風が流れ続ける、身体を切り付けるように冷たい風。

身体は海底に浸らされたかのように、体の感覚が死んでいくのがわかる。

血の母親のように優しい温かさも感じない。


「────、───」


朧げにどこからか囁くような声が聞こえた。

寒空の元で吐いた白い息、そのものとも言えるほどであった。


「い──ったぁぁい!!」


その声は瞬く間に、鉄鋼同士を擦り合わせたような、非常に高い音が響いたのだ。


「あぁぁぁぁぁ!」


それは次第に肥大化し、大気を全て支配したかのように、甲高く響く声で空間の全てを奪ったのだ。


「あああああああ!」


甲高い声が続け様に響いたものの、まるで氷柱が落ちるように、一瞬にして言葉が途切れた。


「逃しちゃった……足一本は奪えそうだと思ったのに、こっちが足掬われちゃった」


その声は呆れと悲観混じりの言葉を、呼吸のように吐いた。


「……と、そんなことばっか言ってちゃ厄か。

ああ、やられちゃったのか。
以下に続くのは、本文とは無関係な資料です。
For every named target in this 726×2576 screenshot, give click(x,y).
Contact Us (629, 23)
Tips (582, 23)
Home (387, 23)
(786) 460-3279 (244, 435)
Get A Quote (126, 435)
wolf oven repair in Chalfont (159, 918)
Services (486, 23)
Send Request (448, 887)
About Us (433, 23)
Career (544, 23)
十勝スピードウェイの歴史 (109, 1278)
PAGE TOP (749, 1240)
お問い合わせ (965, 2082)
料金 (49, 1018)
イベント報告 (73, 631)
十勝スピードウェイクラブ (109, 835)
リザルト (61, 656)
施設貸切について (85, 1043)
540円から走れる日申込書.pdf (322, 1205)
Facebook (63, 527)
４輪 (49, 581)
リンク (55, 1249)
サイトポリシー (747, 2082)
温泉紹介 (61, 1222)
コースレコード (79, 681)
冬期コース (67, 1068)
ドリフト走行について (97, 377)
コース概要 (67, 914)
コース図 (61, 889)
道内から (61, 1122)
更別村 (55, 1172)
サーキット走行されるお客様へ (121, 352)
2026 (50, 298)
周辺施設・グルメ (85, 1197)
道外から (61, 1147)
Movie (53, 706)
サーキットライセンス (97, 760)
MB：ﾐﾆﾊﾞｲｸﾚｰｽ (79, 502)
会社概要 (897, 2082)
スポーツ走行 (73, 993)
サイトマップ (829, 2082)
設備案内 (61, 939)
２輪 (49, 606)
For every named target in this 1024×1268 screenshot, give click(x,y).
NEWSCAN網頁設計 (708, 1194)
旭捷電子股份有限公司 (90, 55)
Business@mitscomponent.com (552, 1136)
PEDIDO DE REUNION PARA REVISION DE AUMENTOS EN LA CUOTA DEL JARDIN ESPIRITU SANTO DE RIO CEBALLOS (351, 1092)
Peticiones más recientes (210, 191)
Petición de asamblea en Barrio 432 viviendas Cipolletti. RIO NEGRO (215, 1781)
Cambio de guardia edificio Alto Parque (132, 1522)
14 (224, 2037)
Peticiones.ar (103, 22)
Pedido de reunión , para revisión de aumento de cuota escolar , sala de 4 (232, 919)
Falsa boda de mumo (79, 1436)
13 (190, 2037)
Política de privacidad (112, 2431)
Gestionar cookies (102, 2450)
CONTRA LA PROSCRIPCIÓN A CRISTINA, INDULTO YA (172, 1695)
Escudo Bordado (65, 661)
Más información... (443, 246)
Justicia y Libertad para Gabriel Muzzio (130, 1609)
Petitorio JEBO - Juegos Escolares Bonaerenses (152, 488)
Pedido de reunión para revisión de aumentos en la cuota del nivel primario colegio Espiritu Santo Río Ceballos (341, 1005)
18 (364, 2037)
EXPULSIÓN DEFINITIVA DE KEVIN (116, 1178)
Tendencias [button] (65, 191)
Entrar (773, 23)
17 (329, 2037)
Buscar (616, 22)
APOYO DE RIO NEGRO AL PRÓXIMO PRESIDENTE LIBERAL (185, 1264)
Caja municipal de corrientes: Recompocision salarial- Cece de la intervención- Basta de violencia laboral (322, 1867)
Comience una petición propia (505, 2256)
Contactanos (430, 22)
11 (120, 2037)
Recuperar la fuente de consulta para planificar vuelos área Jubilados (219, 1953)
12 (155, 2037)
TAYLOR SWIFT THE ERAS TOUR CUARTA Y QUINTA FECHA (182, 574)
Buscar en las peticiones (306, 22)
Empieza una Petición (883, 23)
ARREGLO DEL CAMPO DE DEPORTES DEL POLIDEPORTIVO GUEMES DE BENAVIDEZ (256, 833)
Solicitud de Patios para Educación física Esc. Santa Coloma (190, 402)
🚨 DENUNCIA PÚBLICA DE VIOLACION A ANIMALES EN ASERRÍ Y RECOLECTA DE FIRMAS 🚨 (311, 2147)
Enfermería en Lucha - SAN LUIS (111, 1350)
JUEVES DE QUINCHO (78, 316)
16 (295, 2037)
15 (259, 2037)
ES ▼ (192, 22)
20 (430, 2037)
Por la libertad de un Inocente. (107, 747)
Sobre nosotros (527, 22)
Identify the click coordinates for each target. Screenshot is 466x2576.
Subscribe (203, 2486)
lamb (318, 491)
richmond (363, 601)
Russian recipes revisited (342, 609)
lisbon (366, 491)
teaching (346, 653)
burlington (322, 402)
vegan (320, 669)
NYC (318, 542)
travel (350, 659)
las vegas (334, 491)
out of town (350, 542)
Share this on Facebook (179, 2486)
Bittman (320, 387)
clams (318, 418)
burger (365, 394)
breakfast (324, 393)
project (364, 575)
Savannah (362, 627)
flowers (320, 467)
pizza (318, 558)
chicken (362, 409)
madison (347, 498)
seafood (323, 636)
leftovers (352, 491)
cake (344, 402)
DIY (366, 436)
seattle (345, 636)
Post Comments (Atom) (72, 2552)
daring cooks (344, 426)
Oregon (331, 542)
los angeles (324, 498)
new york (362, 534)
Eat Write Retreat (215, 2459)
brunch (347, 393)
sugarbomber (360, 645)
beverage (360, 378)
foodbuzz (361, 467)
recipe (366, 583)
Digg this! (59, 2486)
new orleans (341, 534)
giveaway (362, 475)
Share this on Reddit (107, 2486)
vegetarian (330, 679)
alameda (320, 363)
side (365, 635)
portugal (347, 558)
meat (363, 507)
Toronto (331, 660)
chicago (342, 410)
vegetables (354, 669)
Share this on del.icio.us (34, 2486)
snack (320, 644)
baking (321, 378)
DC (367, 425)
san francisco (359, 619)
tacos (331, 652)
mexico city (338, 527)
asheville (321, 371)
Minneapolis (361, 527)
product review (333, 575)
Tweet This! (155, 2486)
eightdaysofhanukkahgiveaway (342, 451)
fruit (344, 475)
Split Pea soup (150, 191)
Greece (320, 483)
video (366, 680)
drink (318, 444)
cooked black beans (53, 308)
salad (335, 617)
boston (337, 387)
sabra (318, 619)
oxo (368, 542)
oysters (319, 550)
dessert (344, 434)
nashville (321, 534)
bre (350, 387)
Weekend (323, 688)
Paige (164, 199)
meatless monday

これは私が悪いね」


その言葉が脳内を横に貫いた途端、身体が持ち上げられた。

軽々と身体全体が空気になったかのように、フワフワと浮いたような感覚になった。


「いけるかな……メメントモリ」


その言葉が唱えられた途端、置物のように動かなくなった身体に、動きが与えられたのだった。

いつもみたいに腕も手も、生き生きとして動いてくれる。


「どう? 答えられる言葉を出せるかは、分からないけど」


そう後ろから言葉が投げかけられた。

答えようと喉仏を動かした途端、それを先越す言葉が耳の中に流れた。


「う……がっ、う」


苦しみもがく声が聞こえた。

まるで死にかけの鳥獣のように、のたうつような声であった。


その声に誘われ体全体を用い、後ろに振り向いた。


「……起きたの、早過ぎない? いやこれは、どっちかといえば再起動とかに近い?」


淡々と冷たく語る彼女を横目に、その声の主は地面に倒れている。

その時。


「死ね」


誰かに向けて言葉の矛先が向けられた。

まるで銃口を突きつけるかの如く。


時が一刻動いた。

その時、まるで神話の獣がうめいたかのような音が響いた、空間に音壊れるが炸裂した。

それに気づいた時には、足が空中そらに浮いていたのだった。